Arts

CONCERT REVIEW At Tanglewood, Merry Mozart and Moody Mahler

Boston Symphony Orchestra
Tanglewood: Koussevitzky Music Shed
July 17, 2009

During the summer, the Boston Symphony Orchestra performs in bucolic western Massachusetts in the Tanglewood Music Festival — essentially a concert series on steroids of mostly classical music. A couple of weeks ago, I made the pilgrimage for a night of Mozart and Mahler. I was shaken.

The program, conducted by Music Director James Levine, consisted of Mozart’s Piano Concerto No. 23 in A Major, featuring Leon Fleisher, and Mahler’s Symphony No. 6, dubbed the “Tragic.” The two pieces could hardly differ more: celebratory Mozart in stark contrast with brooding, death-centric Mahler. Fleisher convincingly performed the piano concerto, beautifully phrasing its aria-like melodies, though occasionally, I found myself wishing for more nuance. Perhaps the partially outdoor concert hall and stormy weather were to blame. For instance, the beginning of the cadenza in the first movement sounded rushed rather than lively, and at times, the last movement could have benefitted from more sprightliness and further contrast in dynamics.

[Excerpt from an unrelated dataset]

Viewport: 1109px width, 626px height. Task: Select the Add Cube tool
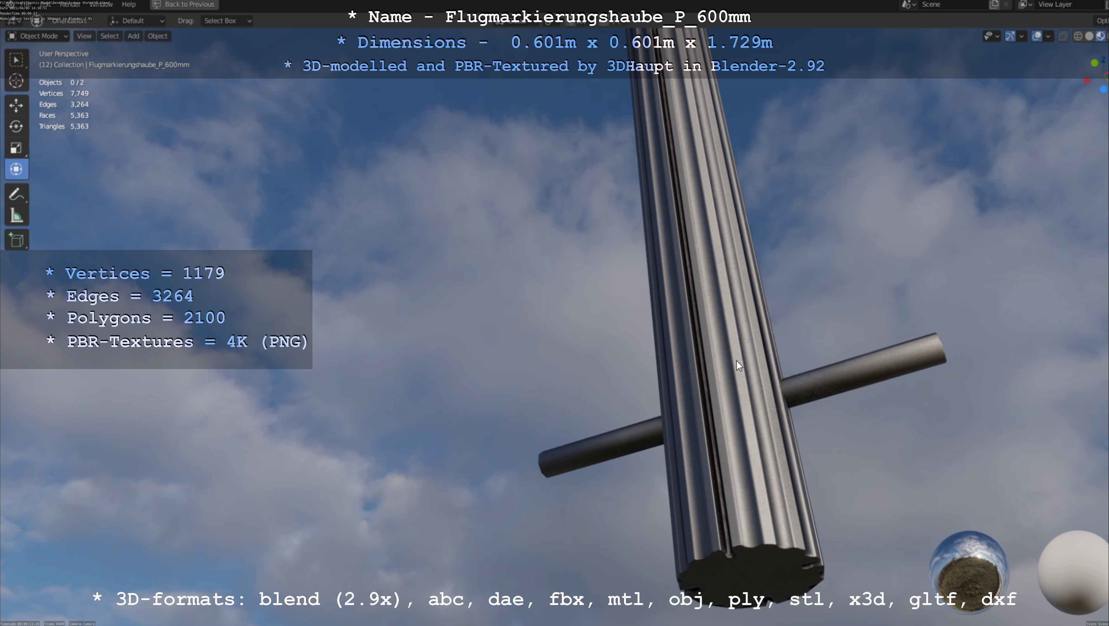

Fleisher has built his sterling reputation mostly on his teaching after focal dystonia cut short his promising performance career in the 1950s. The neurological condition took over his right hand, causing involuntary muscular contractions and twisting. In his thirties at the time, he had already made several recordings that are still considered benchmark interpretations to this day. Recent medical technology has given Fleisher use of his right hand again, and his Mozart rendition showed he could still charm the audience despite a decades-long hiatus from two-handed playing. The orchestra, as usual, provided sensitive support, especially when it echoed or doubled the pianist’s lines.

Whereas Mozart rejoices, Mahler broods. The ominous march in the opening of his Symphony No. 6 indicated it would wrestle with complex matters, those of life and death, and particularly, fate. It is the only Mahler symphony to end in minor, and throughout the final movement, a total of three hammer strikes occur, which according to Mahler, represent “the blows of fate.”

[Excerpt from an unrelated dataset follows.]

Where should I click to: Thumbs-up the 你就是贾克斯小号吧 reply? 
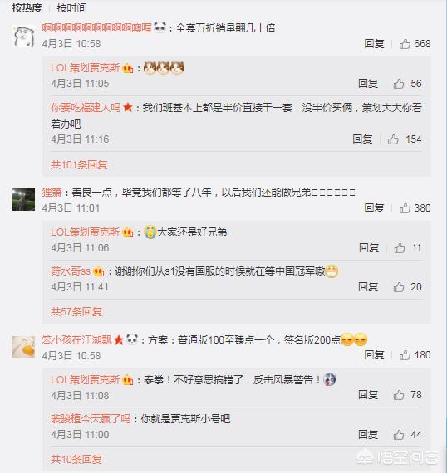pos(399,435)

Levine led the orchestra in a relentless performance, one that sounded as if unknown forces were immediately in our presence. Transitions between emotions were masterful, as demonstrated in the first movement when heavy treading, quiet contemplation, and an outburst of strings, was handled with aplomb in the span of less than two minutes.

My only qualm about the concert regards the decision to play these two pieces back-to-back, a decision I found had an unsettling. Perhaps Levine meant to provoke insight, or to underscore the relative merits of the pieces by contrasting pieces of such varying natures.